• **EXERCISE INPUT**

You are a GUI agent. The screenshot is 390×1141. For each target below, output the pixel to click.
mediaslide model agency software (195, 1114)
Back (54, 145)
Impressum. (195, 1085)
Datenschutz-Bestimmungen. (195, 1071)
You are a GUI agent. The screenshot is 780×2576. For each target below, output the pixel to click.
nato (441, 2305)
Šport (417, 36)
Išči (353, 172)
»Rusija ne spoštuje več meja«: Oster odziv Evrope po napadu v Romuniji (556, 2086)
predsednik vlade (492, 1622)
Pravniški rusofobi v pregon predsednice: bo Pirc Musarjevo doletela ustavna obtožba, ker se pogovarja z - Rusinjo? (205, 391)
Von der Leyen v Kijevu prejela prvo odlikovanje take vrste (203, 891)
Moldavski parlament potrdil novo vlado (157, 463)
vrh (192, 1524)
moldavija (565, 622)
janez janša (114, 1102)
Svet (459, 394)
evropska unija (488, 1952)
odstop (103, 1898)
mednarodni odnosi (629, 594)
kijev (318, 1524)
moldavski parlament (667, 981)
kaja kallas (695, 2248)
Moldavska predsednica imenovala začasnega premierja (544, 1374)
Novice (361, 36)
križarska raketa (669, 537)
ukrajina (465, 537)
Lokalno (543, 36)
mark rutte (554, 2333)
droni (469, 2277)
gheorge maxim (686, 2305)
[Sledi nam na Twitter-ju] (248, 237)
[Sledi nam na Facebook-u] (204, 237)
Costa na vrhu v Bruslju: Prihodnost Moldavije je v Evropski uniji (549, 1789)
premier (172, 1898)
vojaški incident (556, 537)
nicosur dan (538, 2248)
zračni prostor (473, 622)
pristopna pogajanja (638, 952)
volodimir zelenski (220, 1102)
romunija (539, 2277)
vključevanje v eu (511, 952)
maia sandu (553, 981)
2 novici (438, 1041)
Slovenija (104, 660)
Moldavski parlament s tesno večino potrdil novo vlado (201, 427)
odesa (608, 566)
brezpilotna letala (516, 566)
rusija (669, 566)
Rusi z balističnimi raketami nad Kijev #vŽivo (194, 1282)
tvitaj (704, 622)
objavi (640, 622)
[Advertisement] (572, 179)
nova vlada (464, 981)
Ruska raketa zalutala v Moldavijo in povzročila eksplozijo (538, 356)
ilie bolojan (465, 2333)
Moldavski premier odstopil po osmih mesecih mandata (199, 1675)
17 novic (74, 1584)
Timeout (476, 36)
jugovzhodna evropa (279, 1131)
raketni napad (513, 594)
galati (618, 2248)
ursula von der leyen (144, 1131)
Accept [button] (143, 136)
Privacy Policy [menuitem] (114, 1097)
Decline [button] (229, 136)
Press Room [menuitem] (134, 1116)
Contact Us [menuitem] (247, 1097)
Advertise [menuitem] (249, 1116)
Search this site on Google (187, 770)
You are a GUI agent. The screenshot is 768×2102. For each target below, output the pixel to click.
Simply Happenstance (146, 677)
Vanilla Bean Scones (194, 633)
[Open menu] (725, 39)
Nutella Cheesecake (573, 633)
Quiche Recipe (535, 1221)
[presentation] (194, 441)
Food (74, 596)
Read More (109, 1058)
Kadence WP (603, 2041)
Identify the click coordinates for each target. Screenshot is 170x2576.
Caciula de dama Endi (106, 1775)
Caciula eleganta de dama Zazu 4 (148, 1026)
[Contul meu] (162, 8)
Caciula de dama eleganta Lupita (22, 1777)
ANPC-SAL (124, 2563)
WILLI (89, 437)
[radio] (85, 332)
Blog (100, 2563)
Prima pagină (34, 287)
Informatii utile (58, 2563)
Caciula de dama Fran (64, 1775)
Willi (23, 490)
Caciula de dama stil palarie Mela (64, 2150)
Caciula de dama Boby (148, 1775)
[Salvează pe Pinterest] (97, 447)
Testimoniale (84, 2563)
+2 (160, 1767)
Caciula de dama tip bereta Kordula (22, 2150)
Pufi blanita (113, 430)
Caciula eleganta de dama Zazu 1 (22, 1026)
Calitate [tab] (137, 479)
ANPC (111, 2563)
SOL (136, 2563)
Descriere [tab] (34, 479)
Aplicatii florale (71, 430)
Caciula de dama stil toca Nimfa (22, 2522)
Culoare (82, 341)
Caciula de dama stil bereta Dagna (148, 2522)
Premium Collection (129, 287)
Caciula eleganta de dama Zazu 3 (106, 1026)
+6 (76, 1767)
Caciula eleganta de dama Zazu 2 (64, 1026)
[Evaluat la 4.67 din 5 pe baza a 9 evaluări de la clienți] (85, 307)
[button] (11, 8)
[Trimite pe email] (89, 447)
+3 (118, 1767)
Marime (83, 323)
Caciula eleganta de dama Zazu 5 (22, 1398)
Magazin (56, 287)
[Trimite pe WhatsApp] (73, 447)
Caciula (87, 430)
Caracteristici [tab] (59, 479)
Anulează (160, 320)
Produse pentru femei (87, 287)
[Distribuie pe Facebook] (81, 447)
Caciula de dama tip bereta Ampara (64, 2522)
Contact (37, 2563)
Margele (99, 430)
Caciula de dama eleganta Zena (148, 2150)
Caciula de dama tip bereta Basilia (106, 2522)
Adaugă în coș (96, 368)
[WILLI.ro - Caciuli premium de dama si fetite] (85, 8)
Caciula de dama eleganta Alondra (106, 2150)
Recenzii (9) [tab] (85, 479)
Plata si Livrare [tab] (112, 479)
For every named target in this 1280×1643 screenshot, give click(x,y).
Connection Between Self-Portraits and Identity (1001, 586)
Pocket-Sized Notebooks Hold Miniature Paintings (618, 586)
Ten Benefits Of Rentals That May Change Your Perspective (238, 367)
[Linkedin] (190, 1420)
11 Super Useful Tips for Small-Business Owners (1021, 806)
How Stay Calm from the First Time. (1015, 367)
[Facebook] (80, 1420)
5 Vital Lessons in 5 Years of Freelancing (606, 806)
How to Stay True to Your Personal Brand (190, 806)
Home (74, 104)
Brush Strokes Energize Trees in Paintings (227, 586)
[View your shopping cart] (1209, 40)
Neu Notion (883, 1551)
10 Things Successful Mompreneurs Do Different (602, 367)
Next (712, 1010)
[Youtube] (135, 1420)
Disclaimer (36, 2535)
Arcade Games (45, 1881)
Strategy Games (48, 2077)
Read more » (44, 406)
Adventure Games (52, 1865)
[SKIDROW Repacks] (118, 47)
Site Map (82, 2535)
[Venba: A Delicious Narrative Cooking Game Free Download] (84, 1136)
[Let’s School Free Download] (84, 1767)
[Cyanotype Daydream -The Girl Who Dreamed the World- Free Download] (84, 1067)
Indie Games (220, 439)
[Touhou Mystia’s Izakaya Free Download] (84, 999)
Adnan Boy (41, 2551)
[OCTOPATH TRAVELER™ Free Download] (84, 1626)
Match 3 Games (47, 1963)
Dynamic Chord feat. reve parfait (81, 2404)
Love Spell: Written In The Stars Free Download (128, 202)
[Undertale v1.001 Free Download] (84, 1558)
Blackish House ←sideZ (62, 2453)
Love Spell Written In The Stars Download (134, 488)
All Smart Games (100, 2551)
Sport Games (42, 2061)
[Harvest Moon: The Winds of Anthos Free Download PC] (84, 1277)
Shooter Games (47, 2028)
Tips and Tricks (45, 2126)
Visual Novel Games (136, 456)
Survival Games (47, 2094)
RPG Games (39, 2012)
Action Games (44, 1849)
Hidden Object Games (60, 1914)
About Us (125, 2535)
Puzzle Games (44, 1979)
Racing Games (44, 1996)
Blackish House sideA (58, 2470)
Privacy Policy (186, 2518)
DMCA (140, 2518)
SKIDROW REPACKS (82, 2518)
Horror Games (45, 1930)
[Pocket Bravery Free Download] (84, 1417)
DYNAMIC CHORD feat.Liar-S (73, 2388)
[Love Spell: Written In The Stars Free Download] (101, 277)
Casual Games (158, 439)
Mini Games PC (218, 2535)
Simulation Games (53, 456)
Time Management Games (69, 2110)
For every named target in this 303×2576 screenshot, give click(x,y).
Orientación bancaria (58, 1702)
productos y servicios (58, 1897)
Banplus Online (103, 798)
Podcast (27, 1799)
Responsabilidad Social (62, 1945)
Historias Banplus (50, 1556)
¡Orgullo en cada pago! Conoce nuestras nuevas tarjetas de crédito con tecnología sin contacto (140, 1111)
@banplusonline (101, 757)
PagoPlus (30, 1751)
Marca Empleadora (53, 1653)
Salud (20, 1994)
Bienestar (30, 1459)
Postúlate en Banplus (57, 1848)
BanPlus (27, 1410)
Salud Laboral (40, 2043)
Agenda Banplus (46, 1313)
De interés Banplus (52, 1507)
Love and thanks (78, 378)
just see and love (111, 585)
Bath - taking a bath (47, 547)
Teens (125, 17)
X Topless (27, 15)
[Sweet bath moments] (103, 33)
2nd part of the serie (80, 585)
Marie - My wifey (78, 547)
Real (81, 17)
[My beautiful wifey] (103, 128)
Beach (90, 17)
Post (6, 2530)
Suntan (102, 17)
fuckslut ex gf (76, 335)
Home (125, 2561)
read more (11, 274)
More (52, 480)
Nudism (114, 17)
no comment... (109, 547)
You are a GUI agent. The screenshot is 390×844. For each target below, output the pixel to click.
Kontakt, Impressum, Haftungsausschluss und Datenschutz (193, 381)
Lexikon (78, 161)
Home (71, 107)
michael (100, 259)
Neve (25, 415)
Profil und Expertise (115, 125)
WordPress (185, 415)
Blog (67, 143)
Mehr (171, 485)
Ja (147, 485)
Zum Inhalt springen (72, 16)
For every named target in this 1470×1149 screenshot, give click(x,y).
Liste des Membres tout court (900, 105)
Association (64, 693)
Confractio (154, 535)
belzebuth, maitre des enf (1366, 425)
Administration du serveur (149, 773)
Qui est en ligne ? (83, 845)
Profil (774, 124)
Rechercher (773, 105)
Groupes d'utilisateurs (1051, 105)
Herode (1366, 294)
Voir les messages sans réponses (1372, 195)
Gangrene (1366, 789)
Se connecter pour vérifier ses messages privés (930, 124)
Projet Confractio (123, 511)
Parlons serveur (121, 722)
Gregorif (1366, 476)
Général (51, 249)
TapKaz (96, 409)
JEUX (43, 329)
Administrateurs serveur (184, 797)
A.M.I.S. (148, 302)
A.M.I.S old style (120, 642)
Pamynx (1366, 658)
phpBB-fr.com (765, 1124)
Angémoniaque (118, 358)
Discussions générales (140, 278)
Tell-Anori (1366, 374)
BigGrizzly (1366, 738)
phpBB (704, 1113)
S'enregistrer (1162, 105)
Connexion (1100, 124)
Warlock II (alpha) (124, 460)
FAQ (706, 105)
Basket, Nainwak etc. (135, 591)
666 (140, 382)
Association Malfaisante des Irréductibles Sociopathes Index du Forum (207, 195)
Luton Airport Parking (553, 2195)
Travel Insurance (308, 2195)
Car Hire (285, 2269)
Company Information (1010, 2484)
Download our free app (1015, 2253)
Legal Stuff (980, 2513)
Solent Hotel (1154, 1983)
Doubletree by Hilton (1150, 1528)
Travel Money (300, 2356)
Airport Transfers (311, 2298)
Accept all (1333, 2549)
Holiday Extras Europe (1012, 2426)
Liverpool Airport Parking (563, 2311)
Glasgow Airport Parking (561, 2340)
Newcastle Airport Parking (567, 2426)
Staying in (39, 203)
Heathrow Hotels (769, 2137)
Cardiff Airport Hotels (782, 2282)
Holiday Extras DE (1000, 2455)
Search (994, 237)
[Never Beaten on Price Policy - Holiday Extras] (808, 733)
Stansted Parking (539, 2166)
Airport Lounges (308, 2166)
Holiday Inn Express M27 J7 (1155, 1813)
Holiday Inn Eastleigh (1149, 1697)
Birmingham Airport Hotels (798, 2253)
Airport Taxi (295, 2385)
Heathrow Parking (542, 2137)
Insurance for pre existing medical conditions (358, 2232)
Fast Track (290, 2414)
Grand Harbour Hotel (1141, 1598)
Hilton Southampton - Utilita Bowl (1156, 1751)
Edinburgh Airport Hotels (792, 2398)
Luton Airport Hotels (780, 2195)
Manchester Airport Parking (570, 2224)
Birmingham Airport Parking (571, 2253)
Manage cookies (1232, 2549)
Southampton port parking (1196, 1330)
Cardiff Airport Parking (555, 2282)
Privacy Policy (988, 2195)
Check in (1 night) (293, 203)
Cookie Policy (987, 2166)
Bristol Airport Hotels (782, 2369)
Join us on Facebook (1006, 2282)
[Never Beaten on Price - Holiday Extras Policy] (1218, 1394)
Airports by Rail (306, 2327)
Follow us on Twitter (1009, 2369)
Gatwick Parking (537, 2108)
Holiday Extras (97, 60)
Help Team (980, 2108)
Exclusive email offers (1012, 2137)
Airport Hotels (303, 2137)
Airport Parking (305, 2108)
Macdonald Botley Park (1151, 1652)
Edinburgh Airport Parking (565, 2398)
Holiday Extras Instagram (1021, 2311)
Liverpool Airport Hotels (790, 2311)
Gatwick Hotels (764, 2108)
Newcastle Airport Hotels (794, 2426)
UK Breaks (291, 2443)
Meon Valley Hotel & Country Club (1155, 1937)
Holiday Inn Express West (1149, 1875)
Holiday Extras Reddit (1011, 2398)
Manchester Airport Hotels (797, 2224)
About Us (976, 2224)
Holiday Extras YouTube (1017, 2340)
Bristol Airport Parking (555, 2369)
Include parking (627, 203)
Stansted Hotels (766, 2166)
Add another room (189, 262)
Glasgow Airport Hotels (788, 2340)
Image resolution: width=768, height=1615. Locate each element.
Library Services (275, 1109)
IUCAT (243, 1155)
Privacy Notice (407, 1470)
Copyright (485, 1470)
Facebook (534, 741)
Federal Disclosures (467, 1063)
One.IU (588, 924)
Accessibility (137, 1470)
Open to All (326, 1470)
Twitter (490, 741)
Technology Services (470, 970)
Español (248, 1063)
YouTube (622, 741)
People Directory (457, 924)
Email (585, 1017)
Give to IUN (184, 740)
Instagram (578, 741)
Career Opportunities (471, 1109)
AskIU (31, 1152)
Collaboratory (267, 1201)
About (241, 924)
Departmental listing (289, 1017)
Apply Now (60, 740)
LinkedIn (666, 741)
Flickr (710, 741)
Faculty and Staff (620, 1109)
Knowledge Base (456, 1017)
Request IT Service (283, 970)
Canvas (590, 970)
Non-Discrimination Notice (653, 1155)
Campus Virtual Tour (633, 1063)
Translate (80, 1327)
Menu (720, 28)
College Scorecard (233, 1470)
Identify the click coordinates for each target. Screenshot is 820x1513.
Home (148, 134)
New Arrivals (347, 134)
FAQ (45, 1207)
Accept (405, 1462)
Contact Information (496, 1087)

• **WORK REQUIRED**
For every line above in which the string "Luton" appears, add one; please give the final count and nothing else.

• **TASK OUTPUT**
2